Who Would Jesus Smack Down?

By MOLLY WORTHEN

Published: January 11, 2009

The Seattle minister Mark Driscoll is out to transform American evangelicalism with his macho conception of Christ and neo-Calvinist belief in the total depravity of man.

A friend of mine called what happened at Mars Hill a great example of how the new emphasis on authority and community gets it wrong, sliding into authoritarianism that is not biblical. I’ll have to get him to talk more on it, since his thoughts would be relevant.

The Times covered the controversy thus:

Nowhere is the connection between Driscoll’s hypermasculinity and his Calvinist theology clearer than in his refusal to tolerate opposition at Mars Hill. The Reformed tradition’s resistance to compromise and emphasis on the purity of the worshipping community has always contained the seeds of authoritarianism: John Calvin had heretics burned at the stake and made a man who casually criticized him at a dinner party march through the streets of Geneva, kneeling at every intersection to beg forgiveness. Mars Hill is not 16th-century Geneva, but Driscoll has little patience for dissent. In 2007, two elders protested a plan to reorganize the church that, according to critics, consolidated power in the hands of Driscoll and his closest aides.
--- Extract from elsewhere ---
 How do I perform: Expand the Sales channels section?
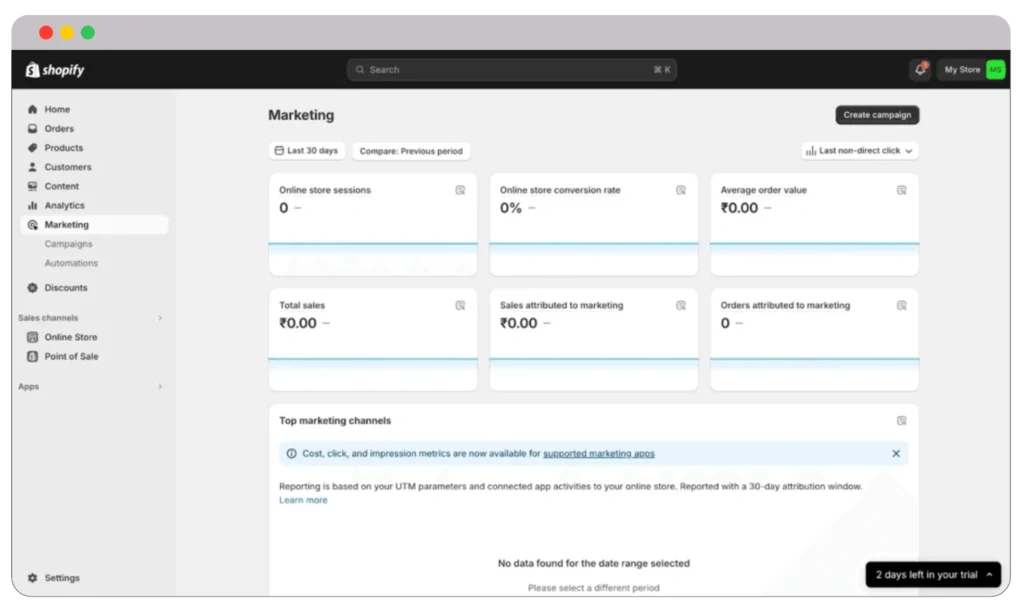160,317
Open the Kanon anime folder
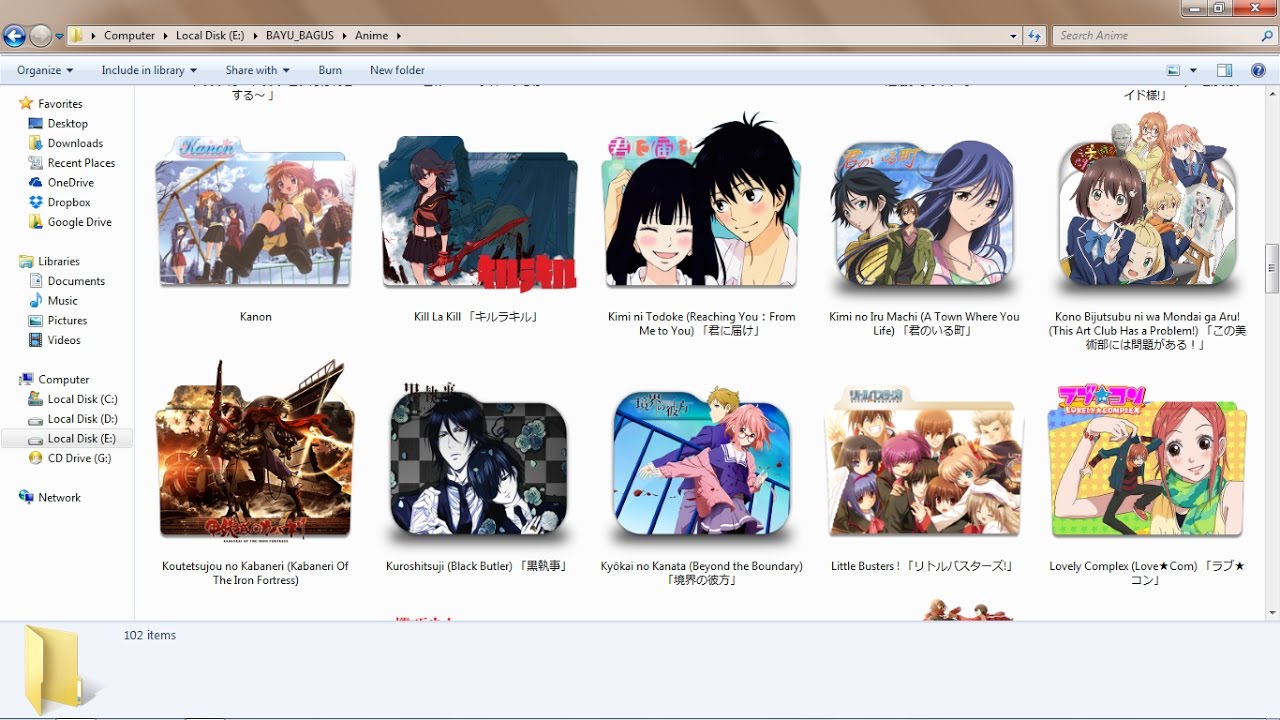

Driscoll told the congregation that he asked advice on how to handle stubborn subordinates from a “mixed martial artist and Ultimate Fighter, good guy” who attends Mars Hill. “His answer was brilliant,” Driscoll reported. “He said, ‘I break their nose.’ ” When one of the renegade elders refused to repent, the church leadership ordered members to shun him. One member complained on an online message board and instantly found his membership privileges suspended. “They are sinning through questioning,” Driscoll preached. John Calvin couldn’t have said it better himself.

Let’s note here that Jonathan Edwards, the greatest preacher of America’s history, was fired by his congregation because he wouldn’t budge on membership issues. I used to think that this represented a failure of the church. I now see it as a good thing: even someone as potent as Edwards was not above the whims of his elders. (Plus, the church and state should never have been tied like that. It was idiotic to have the church membership requirement ‐ full communicant and not just baptized — for all who would hold elected office in the colony. This just created the situation Edwards found himself in.)

The problem with non-Scottish Reformed belief is that it isn’t suspicious enough of people. The Scots had enough sense to modify the structures of the community to balance powers. Power could still be abused but it was unlikely.

Any time you don’t balance the power of leader you will end up with fascists. Democracy in America was heavily influenced by the Scottish Presbyterian model, now widely abandoned by Presbyterians, including the PCA ones. Too bad, really.